* **Stored data**:
------
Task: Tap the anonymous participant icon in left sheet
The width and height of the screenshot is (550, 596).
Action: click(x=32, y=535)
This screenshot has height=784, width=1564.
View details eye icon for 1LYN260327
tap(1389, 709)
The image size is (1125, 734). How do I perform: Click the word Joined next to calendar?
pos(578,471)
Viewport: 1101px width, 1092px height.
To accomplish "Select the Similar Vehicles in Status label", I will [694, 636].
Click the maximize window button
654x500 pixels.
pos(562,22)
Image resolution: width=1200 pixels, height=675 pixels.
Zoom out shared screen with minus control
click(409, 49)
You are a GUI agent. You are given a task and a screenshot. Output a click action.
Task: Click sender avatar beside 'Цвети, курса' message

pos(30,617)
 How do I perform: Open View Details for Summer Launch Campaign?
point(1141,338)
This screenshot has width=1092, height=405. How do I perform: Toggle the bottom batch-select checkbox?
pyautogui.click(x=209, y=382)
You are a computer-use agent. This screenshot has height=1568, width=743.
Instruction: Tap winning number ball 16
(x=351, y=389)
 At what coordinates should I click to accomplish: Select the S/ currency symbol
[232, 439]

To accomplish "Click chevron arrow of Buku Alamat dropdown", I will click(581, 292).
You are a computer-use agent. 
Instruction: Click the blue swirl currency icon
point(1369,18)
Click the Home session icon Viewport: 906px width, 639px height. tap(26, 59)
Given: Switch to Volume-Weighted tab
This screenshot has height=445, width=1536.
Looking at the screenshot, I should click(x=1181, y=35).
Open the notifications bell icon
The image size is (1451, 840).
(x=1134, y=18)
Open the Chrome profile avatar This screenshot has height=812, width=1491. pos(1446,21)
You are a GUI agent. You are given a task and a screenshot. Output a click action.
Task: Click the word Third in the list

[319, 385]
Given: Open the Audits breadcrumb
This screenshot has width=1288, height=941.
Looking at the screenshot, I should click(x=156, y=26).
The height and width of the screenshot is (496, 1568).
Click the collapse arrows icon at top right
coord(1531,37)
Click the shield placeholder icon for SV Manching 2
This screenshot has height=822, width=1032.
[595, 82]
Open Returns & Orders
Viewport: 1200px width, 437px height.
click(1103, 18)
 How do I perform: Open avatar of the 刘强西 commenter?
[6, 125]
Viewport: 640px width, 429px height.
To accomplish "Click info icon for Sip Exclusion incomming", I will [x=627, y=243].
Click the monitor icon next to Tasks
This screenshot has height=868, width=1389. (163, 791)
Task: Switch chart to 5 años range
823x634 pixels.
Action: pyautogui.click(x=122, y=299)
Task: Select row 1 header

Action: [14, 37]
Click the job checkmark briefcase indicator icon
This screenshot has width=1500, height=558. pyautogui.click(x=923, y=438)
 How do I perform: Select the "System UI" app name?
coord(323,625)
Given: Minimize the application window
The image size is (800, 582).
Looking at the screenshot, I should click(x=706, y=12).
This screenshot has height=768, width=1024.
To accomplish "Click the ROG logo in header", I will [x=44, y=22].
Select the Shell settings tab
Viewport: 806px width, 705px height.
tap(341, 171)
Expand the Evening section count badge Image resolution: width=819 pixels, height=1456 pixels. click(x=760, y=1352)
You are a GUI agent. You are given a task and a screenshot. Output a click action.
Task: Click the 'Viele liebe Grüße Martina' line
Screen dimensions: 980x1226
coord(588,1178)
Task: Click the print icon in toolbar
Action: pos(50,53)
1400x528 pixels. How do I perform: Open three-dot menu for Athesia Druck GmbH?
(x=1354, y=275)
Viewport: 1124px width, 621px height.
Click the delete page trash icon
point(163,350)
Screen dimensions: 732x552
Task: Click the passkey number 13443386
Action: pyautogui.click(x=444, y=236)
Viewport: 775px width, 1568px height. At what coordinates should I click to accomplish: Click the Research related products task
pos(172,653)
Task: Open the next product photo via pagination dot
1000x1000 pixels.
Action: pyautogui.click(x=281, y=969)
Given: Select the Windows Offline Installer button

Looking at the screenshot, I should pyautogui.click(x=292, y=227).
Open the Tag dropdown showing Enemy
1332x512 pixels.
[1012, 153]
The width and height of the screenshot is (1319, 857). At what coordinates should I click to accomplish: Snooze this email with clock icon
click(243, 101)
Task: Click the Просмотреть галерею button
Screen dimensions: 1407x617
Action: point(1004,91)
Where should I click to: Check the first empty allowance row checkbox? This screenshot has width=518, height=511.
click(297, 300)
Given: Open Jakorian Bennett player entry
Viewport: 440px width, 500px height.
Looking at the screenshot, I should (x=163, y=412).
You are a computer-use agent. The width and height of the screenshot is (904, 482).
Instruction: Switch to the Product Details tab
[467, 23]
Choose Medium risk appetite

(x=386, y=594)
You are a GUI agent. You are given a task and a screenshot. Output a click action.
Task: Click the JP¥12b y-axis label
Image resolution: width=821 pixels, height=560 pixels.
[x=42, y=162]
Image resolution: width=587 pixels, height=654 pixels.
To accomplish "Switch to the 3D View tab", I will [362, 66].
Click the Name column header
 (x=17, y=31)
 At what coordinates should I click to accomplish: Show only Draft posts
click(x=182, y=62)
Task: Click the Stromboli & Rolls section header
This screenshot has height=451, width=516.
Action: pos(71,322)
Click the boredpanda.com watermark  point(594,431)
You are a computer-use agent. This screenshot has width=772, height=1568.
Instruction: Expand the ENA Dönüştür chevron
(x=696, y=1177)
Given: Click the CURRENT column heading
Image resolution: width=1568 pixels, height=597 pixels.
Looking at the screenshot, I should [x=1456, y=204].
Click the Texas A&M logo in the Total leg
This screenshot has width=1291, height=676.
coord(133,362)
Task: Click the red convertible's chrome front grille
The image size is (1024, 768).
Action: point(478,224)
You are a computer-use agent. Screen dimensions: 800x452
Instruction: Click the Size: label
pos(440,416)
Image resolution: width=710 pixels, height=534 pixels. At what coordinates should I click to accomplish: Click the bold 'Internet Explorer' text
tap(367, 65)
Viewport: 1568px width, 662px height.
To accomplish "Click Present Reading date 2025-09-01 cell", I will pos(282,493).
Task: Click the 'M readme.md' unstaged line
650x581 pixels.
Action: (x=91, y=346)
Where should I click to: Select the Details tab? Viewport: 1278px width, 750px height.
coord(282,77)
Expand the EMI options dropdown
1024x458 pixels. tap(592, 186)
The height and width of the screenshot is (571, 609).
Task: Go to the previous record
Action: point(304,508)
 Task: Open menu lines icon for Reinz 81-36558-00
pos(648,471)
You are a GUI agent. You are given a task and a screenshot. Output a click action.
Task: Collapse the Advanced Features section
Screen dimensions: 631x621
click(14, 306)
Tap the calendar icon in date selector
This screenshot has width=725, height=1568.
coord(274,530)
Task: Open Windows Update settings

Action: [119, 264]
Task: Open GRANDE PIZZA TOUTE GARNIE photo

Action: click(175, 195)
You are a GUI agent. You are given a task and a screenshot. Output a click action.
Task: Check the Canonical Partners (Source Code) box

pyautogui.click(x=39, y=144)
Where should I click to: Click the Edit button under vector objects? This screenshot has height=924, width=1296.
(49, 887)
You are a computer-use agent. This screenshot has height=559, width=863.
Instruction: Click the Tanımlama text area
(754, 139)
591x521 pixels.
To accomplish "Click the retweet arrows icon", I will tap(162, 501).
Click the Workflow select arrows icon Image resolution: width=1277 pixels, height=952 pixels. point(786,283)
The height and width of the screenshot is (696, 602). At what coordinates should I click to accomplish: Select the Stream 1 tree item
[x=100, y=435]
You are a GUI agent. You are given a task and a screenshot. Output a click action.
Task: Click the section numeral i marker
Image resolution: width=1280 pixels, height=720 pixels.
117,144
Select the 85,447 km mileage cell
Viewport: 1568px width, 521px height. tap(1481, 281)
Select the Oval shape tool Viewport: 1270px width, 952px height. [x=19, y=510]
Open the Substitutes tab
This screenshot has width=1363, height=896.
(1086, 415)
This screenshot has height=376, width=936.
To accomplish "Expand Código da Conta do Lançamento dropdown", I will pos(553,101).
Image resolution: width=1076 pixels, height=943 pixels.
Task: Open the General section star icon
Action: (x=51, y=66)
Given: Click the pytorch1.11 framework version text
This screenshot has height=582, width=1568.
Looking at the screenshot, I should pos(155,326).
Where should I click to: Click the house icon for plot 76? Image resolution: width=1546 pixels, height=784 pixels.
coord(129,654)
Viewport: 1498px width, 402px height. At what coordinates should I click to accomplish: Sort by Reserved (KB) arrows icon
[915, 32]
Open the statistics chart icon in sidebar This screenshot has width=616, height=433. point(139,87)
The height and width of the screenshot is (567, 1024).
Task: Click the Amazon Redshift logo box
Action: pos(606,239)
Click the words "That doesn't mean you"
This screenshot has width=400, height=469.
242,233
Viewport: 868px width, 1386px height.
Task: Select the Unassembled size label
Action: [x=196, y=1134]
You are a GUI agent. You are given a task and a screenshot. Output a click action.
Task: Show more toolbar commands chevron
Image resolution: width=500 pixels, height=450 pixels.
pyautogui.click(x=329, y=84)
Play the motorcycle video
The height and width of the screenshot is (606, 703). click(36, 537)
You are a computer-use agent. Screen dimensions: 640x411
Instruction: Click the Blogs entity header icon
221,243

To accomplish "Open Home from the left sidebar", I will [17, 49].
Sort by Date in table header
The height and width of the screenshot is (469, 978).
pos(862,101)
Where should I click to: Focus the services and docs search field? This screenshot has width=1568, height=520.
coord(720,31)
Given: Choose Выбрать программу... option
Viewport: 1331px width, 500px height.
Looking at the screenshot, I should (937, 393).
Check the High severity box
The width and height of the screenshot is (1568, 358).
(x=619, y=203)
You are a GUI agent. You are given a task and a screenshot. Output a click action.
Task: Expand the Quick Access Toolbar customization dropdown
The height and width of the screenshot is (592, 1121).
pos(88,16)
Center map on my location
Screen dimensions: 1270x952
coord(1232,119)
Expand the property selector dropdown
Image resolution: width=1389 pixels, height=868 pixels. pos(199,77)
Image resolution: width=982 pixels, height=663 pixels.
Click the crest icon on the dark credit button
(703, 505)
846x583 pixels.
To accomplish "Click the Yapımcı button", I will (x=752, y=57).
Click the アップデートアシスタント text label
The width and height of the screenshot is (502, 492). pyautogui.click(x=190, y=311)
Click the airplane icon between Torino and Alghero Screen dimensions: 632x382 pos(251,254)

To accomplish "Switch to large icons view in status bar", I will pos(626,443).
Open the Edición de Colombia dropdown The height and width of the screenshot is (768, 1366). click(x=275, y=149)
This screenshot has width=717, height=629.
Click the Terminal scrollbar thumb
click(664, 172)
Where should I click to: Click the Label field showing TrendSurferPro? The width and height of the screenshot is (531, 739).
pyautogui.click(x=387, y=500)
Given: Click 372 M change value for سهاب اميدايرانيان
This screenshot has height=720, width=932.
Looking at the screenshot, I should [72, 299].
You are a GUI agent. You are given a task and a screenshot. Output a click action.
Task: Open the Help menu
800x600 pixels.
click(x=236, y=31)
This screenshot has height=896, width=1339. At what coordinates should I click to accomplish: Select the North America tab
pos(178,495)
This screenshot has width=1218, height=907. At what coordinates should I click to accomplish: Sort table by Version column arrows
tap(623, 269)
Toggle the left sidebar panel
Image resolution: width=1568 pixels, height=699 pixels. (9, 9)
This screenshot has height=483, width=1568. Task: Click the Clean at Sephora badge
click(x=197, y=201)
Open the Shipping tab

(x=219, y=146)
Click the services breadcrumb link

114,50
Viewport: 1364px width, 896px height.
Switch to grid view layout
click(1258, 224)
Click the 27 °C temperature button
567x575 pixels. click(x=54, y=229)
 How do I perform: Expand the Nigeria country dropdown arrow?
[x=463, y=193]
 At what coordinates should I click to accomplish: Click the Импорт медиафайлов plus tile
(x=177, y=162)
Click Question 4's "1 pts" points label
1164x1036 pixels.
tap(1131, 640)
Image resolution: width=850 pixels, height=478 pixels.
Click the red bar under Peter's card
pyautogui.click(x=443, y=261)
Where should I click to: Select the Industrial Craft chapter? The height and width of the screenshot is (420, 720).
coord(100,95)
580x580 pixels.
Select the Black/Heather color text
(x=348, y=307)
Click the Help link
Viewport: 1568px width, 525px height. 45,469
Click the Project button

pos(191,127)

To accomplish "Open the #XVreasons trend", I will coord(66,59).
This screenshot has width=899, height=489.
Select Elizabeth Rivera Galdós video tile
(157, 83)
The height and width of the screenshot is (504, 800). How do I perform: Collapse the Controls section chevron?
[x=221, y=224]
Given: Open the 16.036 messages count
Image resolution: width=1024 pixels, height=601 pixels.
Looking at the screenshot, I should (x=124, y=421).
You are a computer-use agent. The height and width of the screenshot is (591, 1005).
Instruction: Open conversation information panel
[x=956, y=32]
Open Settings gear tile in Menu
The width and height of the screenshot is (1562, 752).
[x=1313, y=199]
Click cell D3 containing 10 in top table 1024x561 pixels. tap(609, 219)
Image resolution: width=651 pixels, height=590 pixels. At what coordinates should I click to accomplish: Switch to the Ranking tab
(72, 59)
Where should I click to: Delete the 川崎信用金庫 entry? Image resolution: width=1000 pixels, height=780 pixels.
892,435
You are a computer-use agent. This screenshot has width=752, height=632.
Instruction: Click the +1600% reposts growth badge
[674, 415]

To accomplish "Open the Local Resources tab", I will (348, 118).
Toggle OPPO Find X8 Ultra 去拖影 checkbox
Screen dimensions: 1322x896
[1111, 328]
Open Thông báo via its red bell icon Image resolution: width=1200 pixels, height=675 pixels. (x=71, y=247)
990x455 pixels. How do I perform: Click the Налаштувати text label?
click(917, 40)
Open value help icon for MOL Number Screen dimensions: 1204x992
------
Each line from the top of the data, up to and including the line that contains "The height and width of the screenshot is (496, 1568).", should be set down exactly.

* **RESULT OF THE EXERCISE**:
Task: Tap the anonymous participant icon in left sheet
The width and height of the screenshot is (550, 596).
Action: click(x=32, y=535)
This screenshot has height=784, width=1564.
View details eye icon for 1LYN260327
tap(1389, 709)
The image size is (1125, 734). How do I perform: Click the word Joined next to calendar?
pos(578,471)
Viewport: 1101px width, 1092px height.
To accomplish "Select the Similar Vehicles in Status label", I will [694, 636].
Click the maximize window button
654x500 pixels.
pos(562,22)
Image resolution: width=1200 pixels, height=675 pixels.
Zoom out shared screen with minus control
click(409, 49)
You are a GUI agent. You are given a task and a screenshot. Output a click action.
Task: Click sender avatar beside 'Цвети, курса' message

pos(30,617)
 How do I perform: Open View Details for Summer Launch Campaign?
point(1141,338)
This screenshot has width=1092, height=405. How do I perform: Toggle the bottom batch-select checkbox?
pyautogui.click(x=209, y=382)
You are a computer-use agent. This screenshot has height=1568, width=743.
Instruction: Tap winning number ball 16
(x=351, y=389)
 At what coordinates should I click to accomplish: Select the S/ currency symbol
[232, 439]

To accomplish "Click chevron arrow of Buku Alamat dropdown", I will click(581, 292).
You are a computer-use agent. 
Instruction: Click the blue swirl currency icon
point(1369,18)
Click the Home session icon Viewport: 906px width, 639px height. tap(26, 59)
Given: Switch to Volume-Weighted tab
This screenshot has height=445, width=1536.
Looking at the screenshot, I should click(x=1181, y=35).
Open the notifications bell icon
The image size is (1451, 840).
(x=1134, y=18)
Open the Chrome profile avatar This screenshot has height=812, width=1491. pos(1446,21)
You are a GUI agent. You are given a task and a screenshot. Output a click action.
Task: Click the word Third in the list

[319, 385]
Given: Open the Audits breadcrumb
This screenshot has width=1288, height=941.
Looking at the screenshot, I should click(x=156, y=26).
The height and width of the screenshot is (496, 1568).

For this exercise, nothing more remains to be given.